Dostoevsky in his novel “Crime and Punishment” approaches the description of St. Petersburg differently: since his novel is about people of the bottom living in tenement houses, he shows the poor and dirty areas of the capital of the empire.

Instead of majestic Senate Square Sennaya Square (in the slum area) is described, instead of gallant ladies and gentlemen - alcoholics and prostitutes, instead of noble houses - tiny rooms.

It is implied that in such a city people a priori cannot be happy: Petersburg is either deceitful and cold, or just as abandoned and poor. Literature needs a worthy confrontation with the image of the city. Thus, writers begin to turn their attention to village image.

The village as the embodiment of a moral ideal in Russian prose and poetry

One of the first authors of this direction was Grigorovich. He wrote the story “The Village,” based on childhood memories. The plot is based on the story of an orphan girl who was married against her will, and she eventually committed suicide because... I couldn’t live in my husband’s house.

1847 story “Anton the Miserable.” The main character lives very poorly, that’s why he was called that. He goes to the city to sell a horse (the most valuable thing for a peasant!), thereby abandoning any hopes for the future. And his horse is stolen. And everything turns out very bad and sad.

In his stories, Grigorovich describes the same time of year, autumn. Those. it's almost constant rain, porridge underfoot, low dark sky... in general, complete depression. And the mood of the stories is the same: troubles, misfortunes, hardships and anxiety... there is no perspective, no horizon, sheer hopelessness and hopelessness. The people living there are as dull and gray as the surrounding landscape. There are no children in the stories, therefore, there is no indication (hope) for any future.

He also wrote novels about peasant life, which were not successful. He also wrote quite detailed memoirs, from which one can create an impression of his contemporaries and his friends. Grigorovich never managed to go beyond the natural school, as a result of which he did not take a decent place in the history of literature, unlike Turgenev, who later replaced naturalism with realism, also describing the inner world of the heroes.

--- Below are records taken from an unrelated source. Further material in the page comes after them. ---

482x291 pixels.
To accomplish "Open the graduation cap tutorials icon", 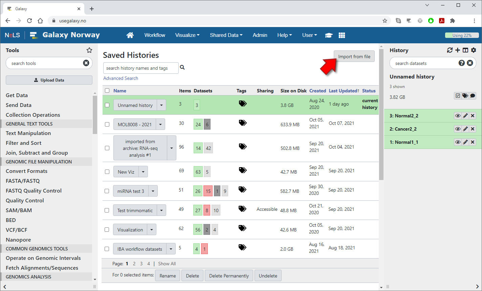I will pyautogui.click(x=328, y=35).
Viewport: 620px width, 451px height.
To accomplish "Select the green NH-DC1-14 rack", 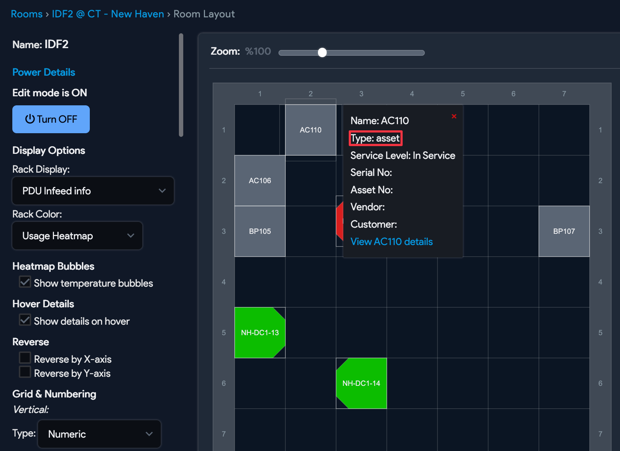I will coord(361,383).
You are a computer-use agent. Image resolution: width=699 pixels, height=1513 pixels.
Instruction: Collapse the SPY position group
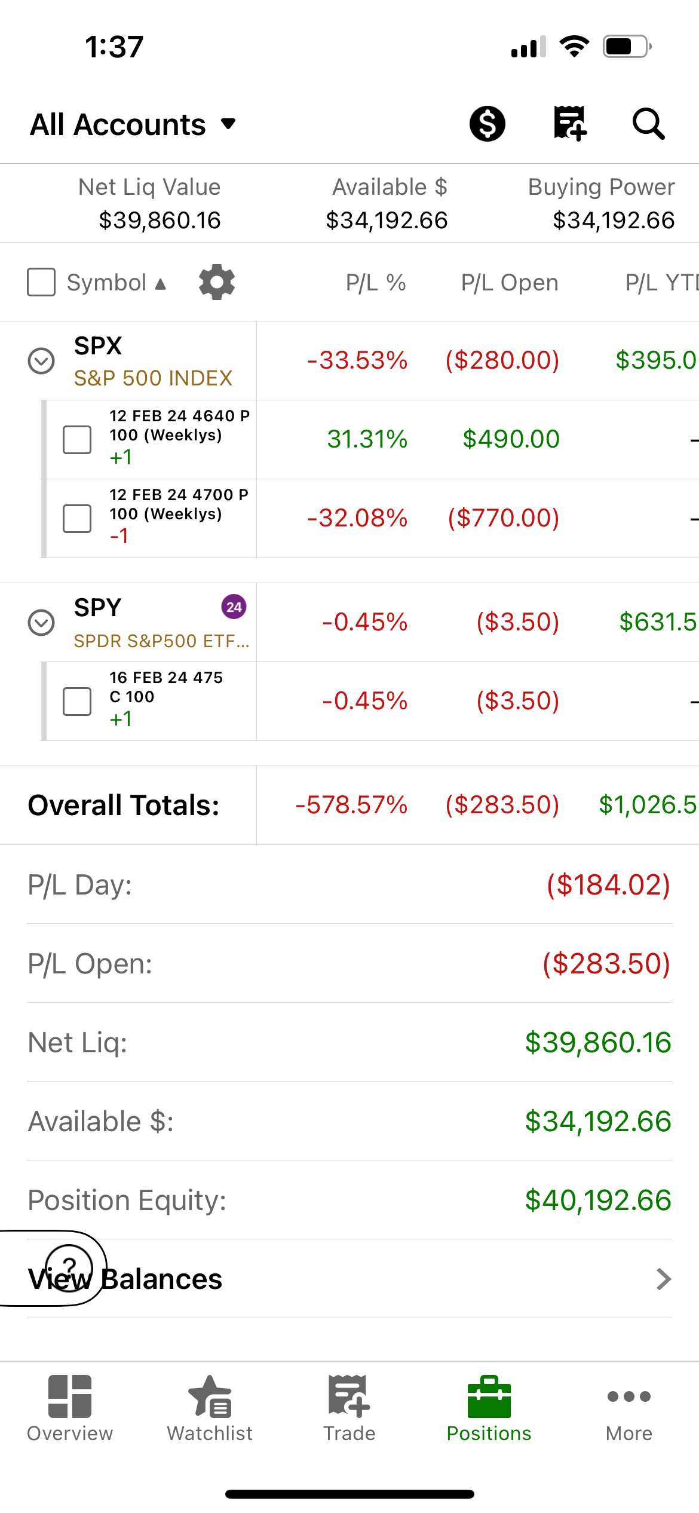pyautogui.click(x=41, y=623)
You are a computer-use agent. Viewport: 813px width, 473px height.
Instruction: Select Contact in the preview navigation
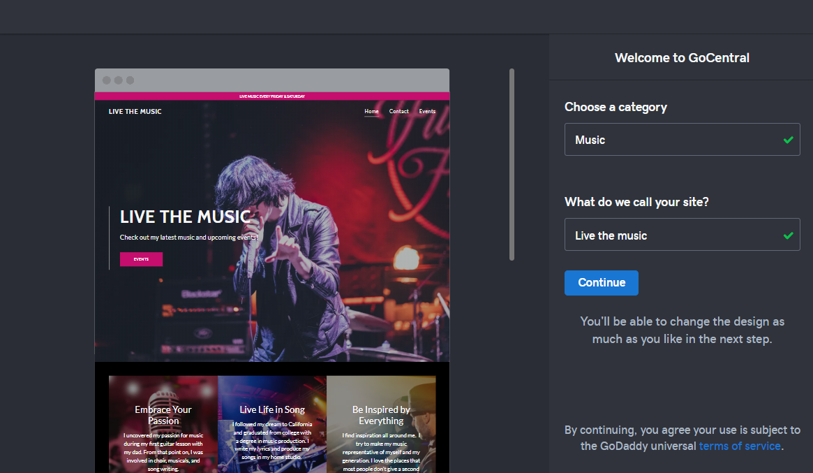tap(398, 111)
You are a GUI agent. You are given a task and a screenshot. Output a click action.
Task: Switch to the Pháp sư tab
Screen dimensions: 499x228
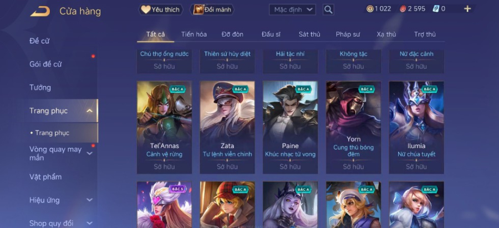click(348, 34)
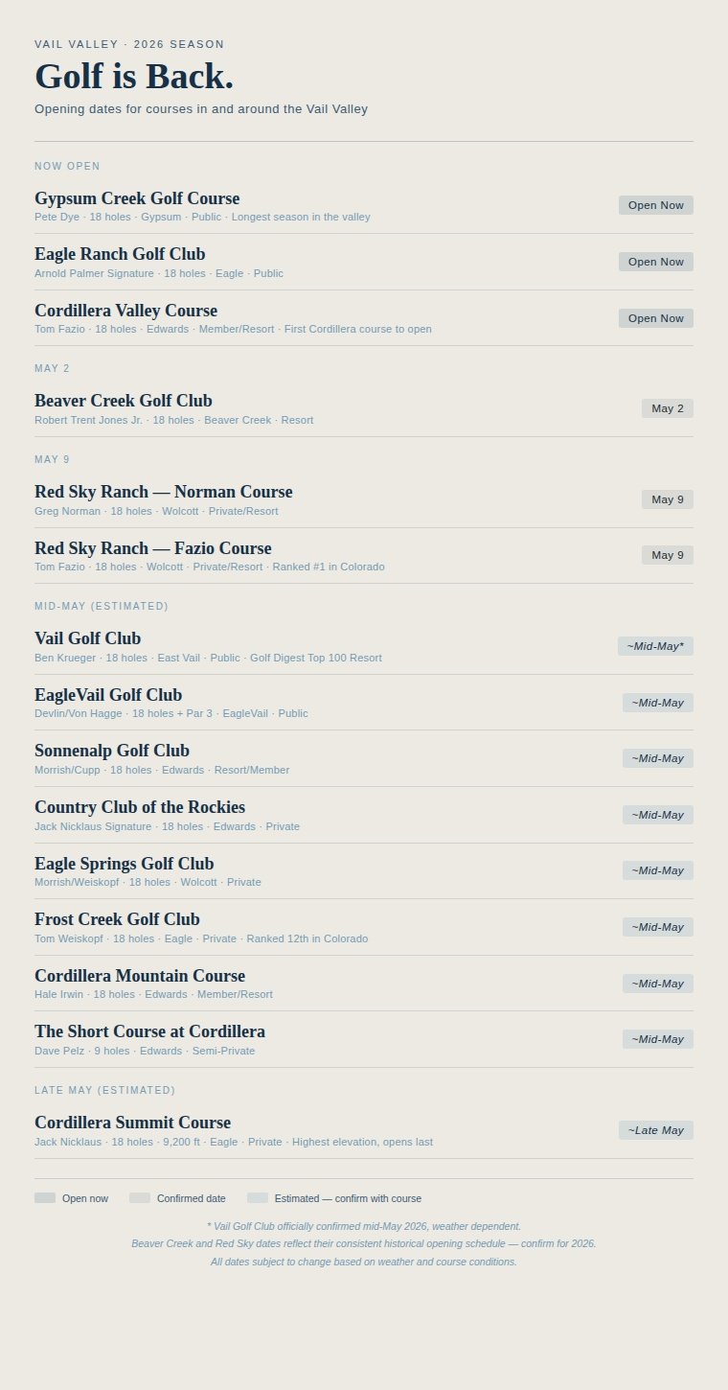728x1390 pixels.
Task: Click the Estimated legend color swatch
Action: [258, 1198]
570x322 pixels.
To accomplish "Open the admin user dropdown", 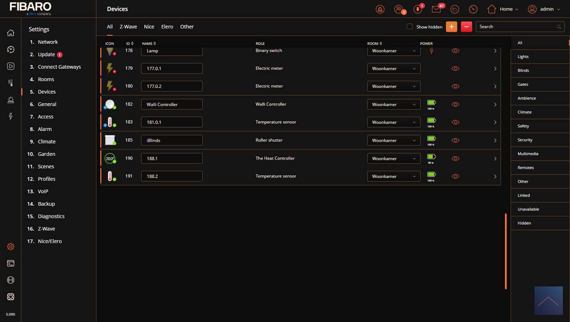I will 544,9.
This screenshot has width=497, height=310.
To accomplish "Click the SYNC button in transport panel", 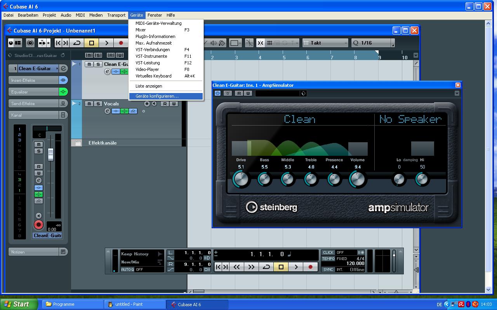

Turgenev's image of a village

In the collection of stories "Notes of a Hunter" Turgenev creates a complete image peasant soul, contrasting and at the same time harmonious. The real Russian character, in his opinion, combines the natural principle, heroic strength and sensitivity.

Turgenev admires such beauty and sincerity of the Russian people. He believes in the people and loves them, proves that everything bad in an ordinary Russian person is due only to the difficulties of his life (even after the abolition of serfdom). However, the heroes of "Notes of a Hunter" can maintain spiritual strength and wealth even in difficult conditions.